Saved entries
◆ ◆ ◆
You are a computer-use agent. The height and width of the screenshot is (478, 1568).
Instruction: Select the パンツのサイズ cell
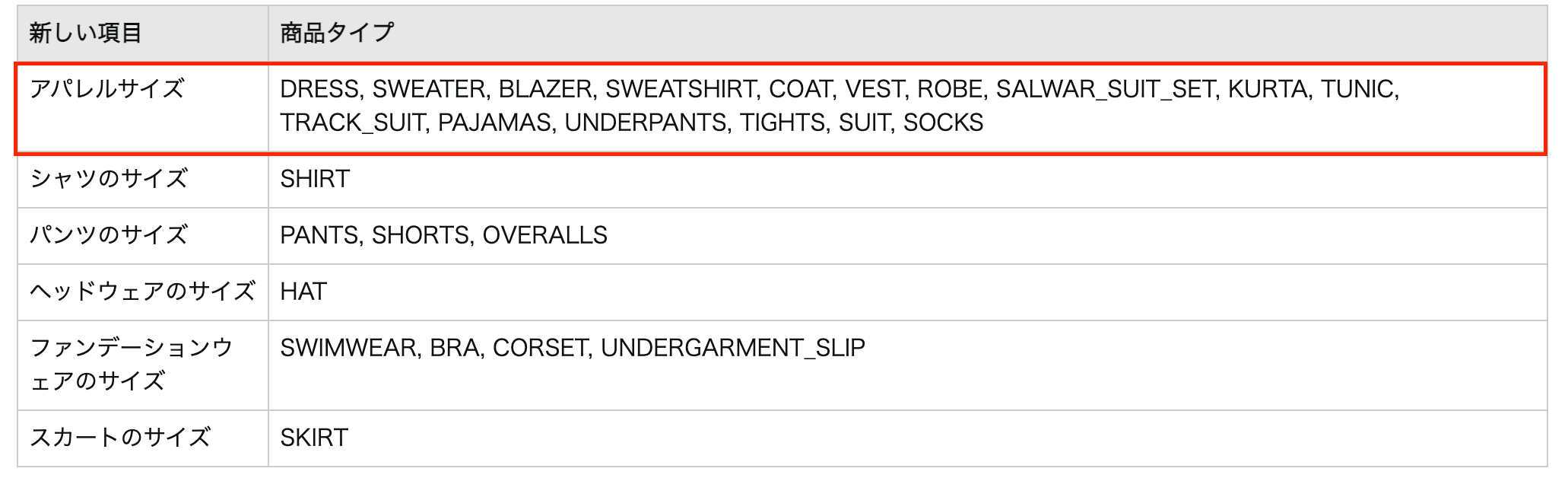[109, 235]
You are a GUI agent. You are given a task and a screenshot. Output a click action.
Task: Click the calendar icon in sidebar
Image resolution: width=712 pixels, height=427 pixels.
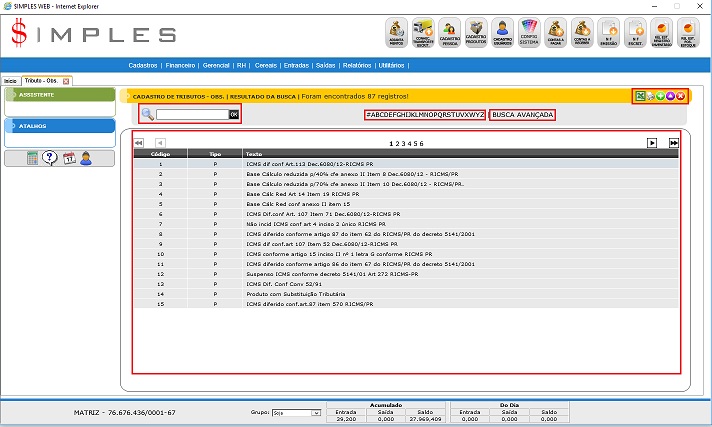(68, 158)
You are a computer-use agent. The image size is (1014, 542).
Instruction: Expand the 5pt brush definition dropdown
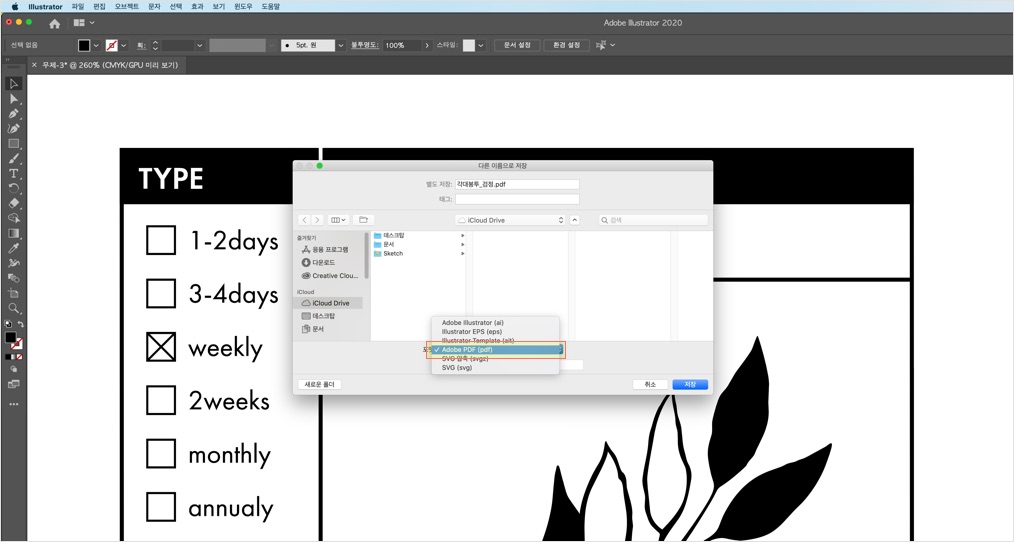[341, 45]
◆ ◆ ◆
### WHAT YOU HAVE TO DO
With the pictures left out, copy exactly the lines from the one containing "Instruction: Select the パンツのサイズ cell" through the last line of the data.

### SOLUTION TO THE PROBLEM
Instruction: Select the パンツのサイズ cell
[109, 235]
You are a GUI agent. You are given a task and a screenshot. Output a click action.
Task: Click the calendar icon in sidebar
Image resolution: width=712 pixels, height=427 pixels.
(68, 158)
You are a computer-use agent. The image size is (1014, 542).
Instruction: Expand the 5pt brush definition dropdown
[341, 45]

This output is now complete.